Following the course in S4-S5 is a prerequisite for taking the option in S6-S7. However, passing a preliminary exam at the end of S5 allows students to directly access the option in S6-S7. More information on this exam organised once or twice a year can be obtained by the Economics coordinator (Q. Wibaut). Note that there is also a lighter 2-period Economics option organised in EEB1 from S6 to S7 for which there is no prerequisite.
These 4 hour-option courses are harmonised among the school’s Economics teachers. It is available both in French and English (and in German in S4-S5).
In S4-S5, the course relies on classroom role playing games and pupils’ personal economic experiences. The curriculum covers both micro and macro aspects (the official curriculum can be found here), among others:
- Micro : incentives as driver of economic agents’ behaviour, centrally planned versus market economy, the functioning of a competitive market and how it avoids waste, law of supply and demand, elasticities, taxation and dead-weight loss, competitive firm’s behaviour, role of financial markets, comparison of firms’ financing means (bank loans, bonds and shares), the role of money and banks, joint money creation by central bank and commercial banks …

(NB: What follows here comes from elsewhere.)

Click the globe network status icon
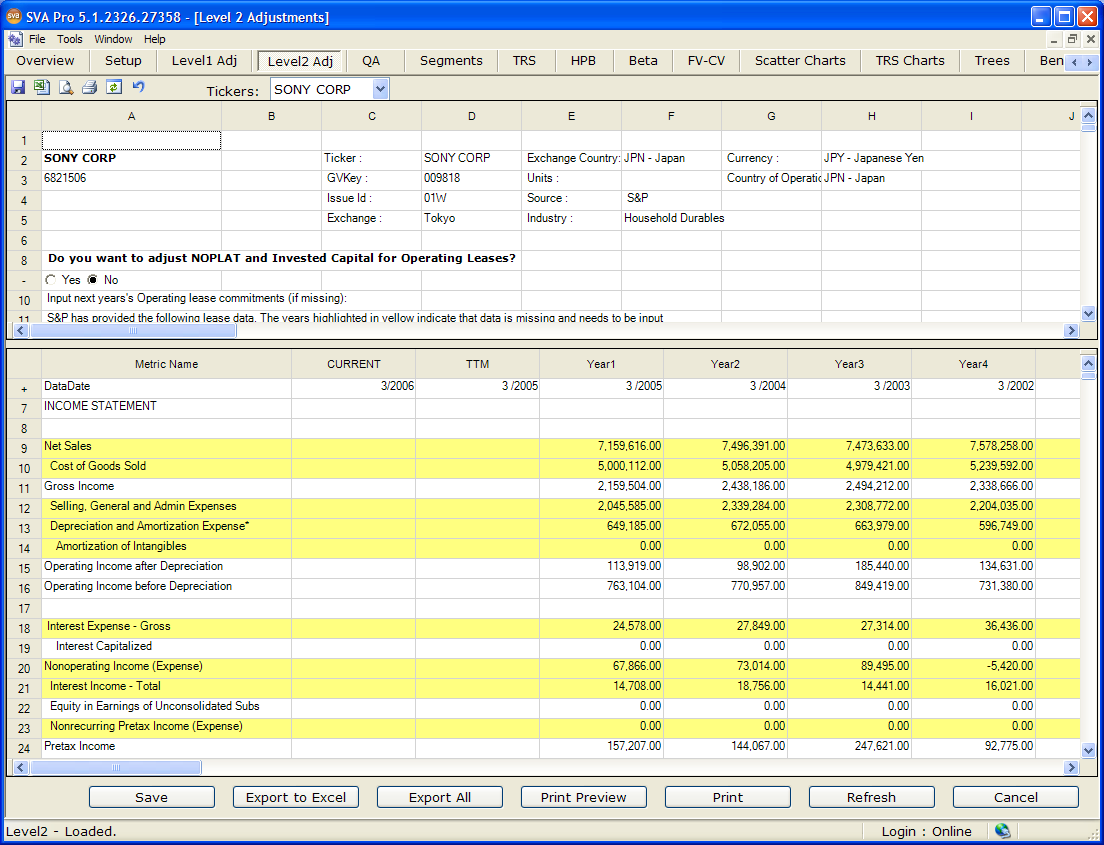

- Macro : description of the broad economic agents, the different approaches to measure GDP, the macroeconomic equilibrium and circular flow diagram, measuring purchasing power and inflation, fiscal policy and progressive tax system, income/wealth distribution and fairness, international trade and comparative advantages, balance of payments and exchange rate regimes, cause of different living standards across countries, …
In S6, the curriculum (available here in french or english) mostly covers microeconomics with the consumer choice theory (income and substitution effects) and market failures which show when markets are no longer efficient and must be complemented or replaced by the State. The course first compares the competitive and the monopolistic firms’ behaviour (deadweight loss, discrimination) as well as several other imperfectly competitive cases (oligopoly, monopolistic competition,…). At that occasion, we introduce a few basic concepts of game theory (dominant strategy, Nash equilibrium,…) that will be re-used in several other contexts where strategic interactions between agents (like firms, individuals or countries) lead to an inefficient outcome (where everyone loses).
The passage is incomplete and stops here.